» BRIEF 1:
Please transcribe the woodworking forum thread from "## CanuckGal (Nov" down to "guys made this.".
» BRIEF 2:
Go on with the woodworking forum thread from where it stops.

» PASSAGE TO READ:

Looks awesome... I have just started working with wood at home I think this is a great project to start with.. I have 3 grandbabies... 2 - 3year olds and 1 - 4year old.. great job.. thanks


----------



## vikingcraftsman (Mar 31, 2006)

edhills said:


> Looks awesome... I have just started working with wood at home I think this is a great project to start with.. I have 3 grandbabies... 2 - 3year olds and 1 - 4year old.. great job.. thanks


 Yes it is a good project for beginers. You can use a scroll saw or a hole cutter for drill to do the round pieces.


----------



## CanuckGal (Nov 26, 2008)

Would make a great "cheerios" dispenser for the younger kids


----------



## jmoo (Aug 26, 2009)

I would like to make this. Can someone provide me some plans on how you guys made this.

Thank you,


----------



## bobj3 (Jan 17, 2006)

Hi Jim

see the link below

Scrollsaw Workshop: Jul 18, 2009

see free download at the bottom of the web page plus video on the same web page thanks to Doug for the link 

========


----------



## jmoo (Aug 26, 2009)

» LISTED RECORDS:
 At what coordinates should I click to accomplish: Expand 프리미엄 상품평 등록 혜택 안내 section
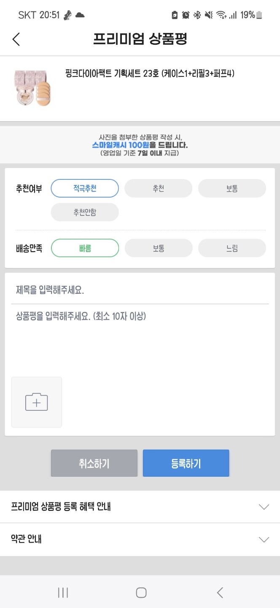pos(140,507)
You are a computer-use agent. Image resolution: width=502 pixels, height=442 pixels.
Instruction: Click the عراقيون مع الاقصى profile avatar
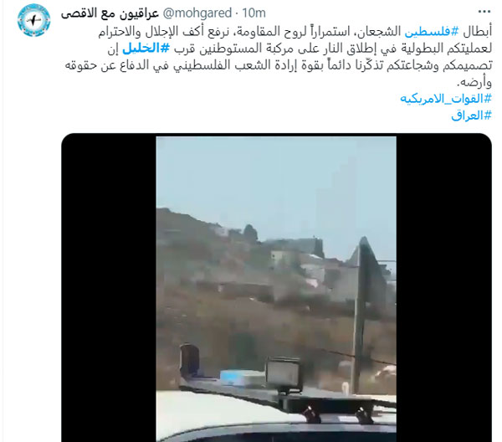point(34,20)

» FINAL RESULT 1:
## CanuckGal (Nov 26, 2008)

Would make a great "cheerios" dispenser for the younger kids


----------



## jmoo (Aug 26, 2009)

I would like to make this. Can someone provide me some plans on how you guys made this.

» FINAL RESULT 2:
Thanks. That was a very fast response.


----------



## jmoo (Aug 26, 2009)

What size did they use for top, bottom and middle pieces?

Thanks


----------



## bobj3 (Jan 17, 2006)

Hi Jim

It can be any size you want to use,,If I recall I use 3/4" x 4 1/2" x 4 1/2"

=============



jmoo said:


> What size did they use for top, bottom and middle pieces?
> 
> Thanks


----------



## vikingcraftsman (Mar 31, 2006)

I know you have all figured this out. These make great snack dispensers for your New Years eve parties. So no one sticks his hands in the snack bowl.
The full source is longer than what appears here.